Finished up the roof papering and installed windows on our house this weekend..


----------



## KenpoTess (May 17, 2005)

Waiting for Bathtubs to be delivered than can install doors.


----------



## KenpoTess (May 17, 2005)

Started the interior framing Sunday 5-15-05.. 

The 3rd house should be ready for trusses this weekend,  the 4th house's footers were poured so hopefully the foundation will be laid and we can start on the decking.


----------



## shesulsa (May 17, 2005)

Tess, this is really inspiring and great to see things taking shape!  I can't wait to see what happens next! LOL!  And all hand-hammered - that's a helluva lot of work there!  No nail guns?  Will you be using them for the drywall?  I have some good tips for drywall taping if you need. *wishing I could be there*


----------



## KenpoTess (May 17, 2005)

Thanks Georgia~!!

All done with hand hammers indeed~!  Seig did pull out the air nailer when he and I were under the house working on the joists Sunday.. but that's the only time it has been used *G*
I doubt we're going to use anything but regular hammers on the drywall..there's just to many people working in a contained area for it to be safe (cords, air hose, etc).. 

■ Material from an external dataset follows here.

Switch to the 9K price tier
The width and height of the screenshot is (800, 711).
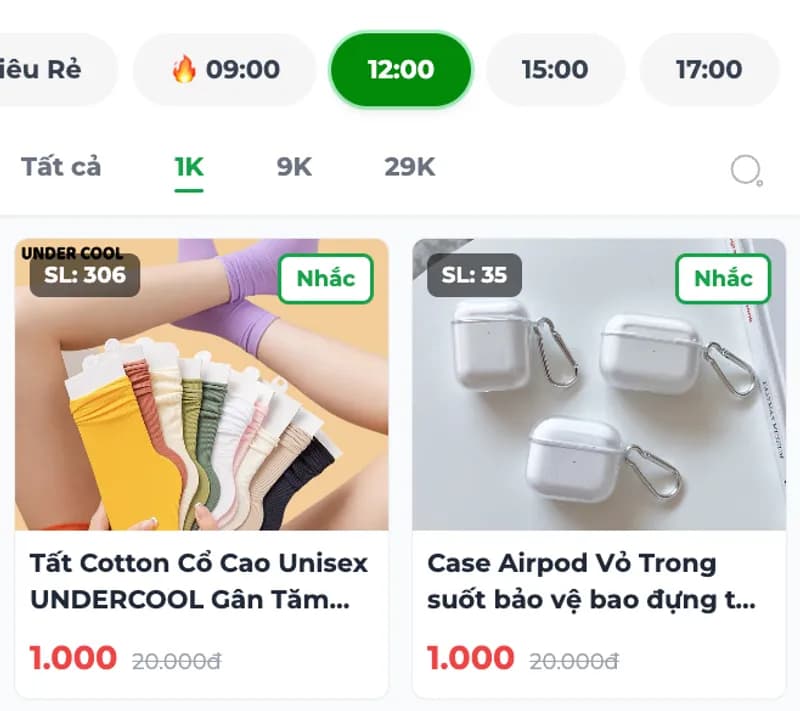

Any tips would be great~!!   Once upon a time I was a drywall sander wwwwwwwayy back when .. hated it ~!! hahaa.. but guess it gave me good experience 
Wish you were here too~!!


----------



## arnisador (May 17, 2005)

Wow--that's a lot of work! When do you find time to train...eat...sleep...post?!?


----------



## Lisa (Oct 24, 2005)

Hey Tess!  How is the building going anyways?  Any new pics?


----------



## KenpoTess (Oct 24, 2005)

Hiya Lisa 

Well we have 7 houses under roof, another girl and myself have been named Shingling Queens, so guess who's gotten to do all 7 roofs~!! oh well, it's a good skill to have methinks   4 are sided, and we started the drywall in ours and another, which is going very  quickly, luckily we don't have to tape and mud.. 
the 3 in the other development are waiting on electric hookup, then we can start insulating and finish up the siding,soffits,fascia, and get them drywalled and trimmed.
We were all hoping for a December finish date, but time constraints, being most of the group can only work Sat & Sun. on it, looks more like Feb. But we're still hoping 
And we lucked out by not having to build the initial 8 houses.  So all's good~!  I'll be sure to take the camera this weekend and get some new shots.  It's tough to photograph and work at the same time *G*
Thanks for asking~!!

~Tess


----------



## arnisador (Oct 24, 2005)

That's great! You should set up shop in New Orleans--you could make a bundle!


----------



## Kenpobldr (Oct 24, 2005)

I own a residential construction and real estate development company and from the pictures that you have taken it looks like you are doing a great job. I am glad that you are enjoying the process of how a home is built and can see how rewarding it feels to create a home that wil stand for generations.


----------



## KenpoTess (Oct 24, 2005)

arnisador said:
			
		

> That's great! You should set up shop in New Orleans--you could make a bundle!



I tell ya Jeff, I sure would if possible, not to make the money, though that would be an added benefit, but to just help them out~!!!


----------



## KenpoTess (Oct 24, 2005)

Kenpobldr said:
			
		

> I own a residential construction and real estate development company and from the pictures that you have taken it looks like you are doing a great job. I am glad that you are enjoying the process of how a home is built and can see how rewarding it feels to create a home that wil stand for generations.



Thanks~!!  

From the beginning out working in 0 degree weather, to the 110 heat index of the summer, the blisters and now callouses that line my hands.. I'm a totally different person.  I have so much respect for the people who do this for a living.  Buying a house is stressful.. but building your own and 6 others with your own hands.. totally awesome .. this house is going to mean more to me than any other I've ever lived in~!!!


----------



## Lisa (Oct 24, 2005)

Good to hear things are moving along nicely, Tess.  I have so much respect for you, I truly do.  That is a huge committment and task to accomplish.  Please do take pics this weekend.  I am really curious to see how things have changed from the last pics to now -


----------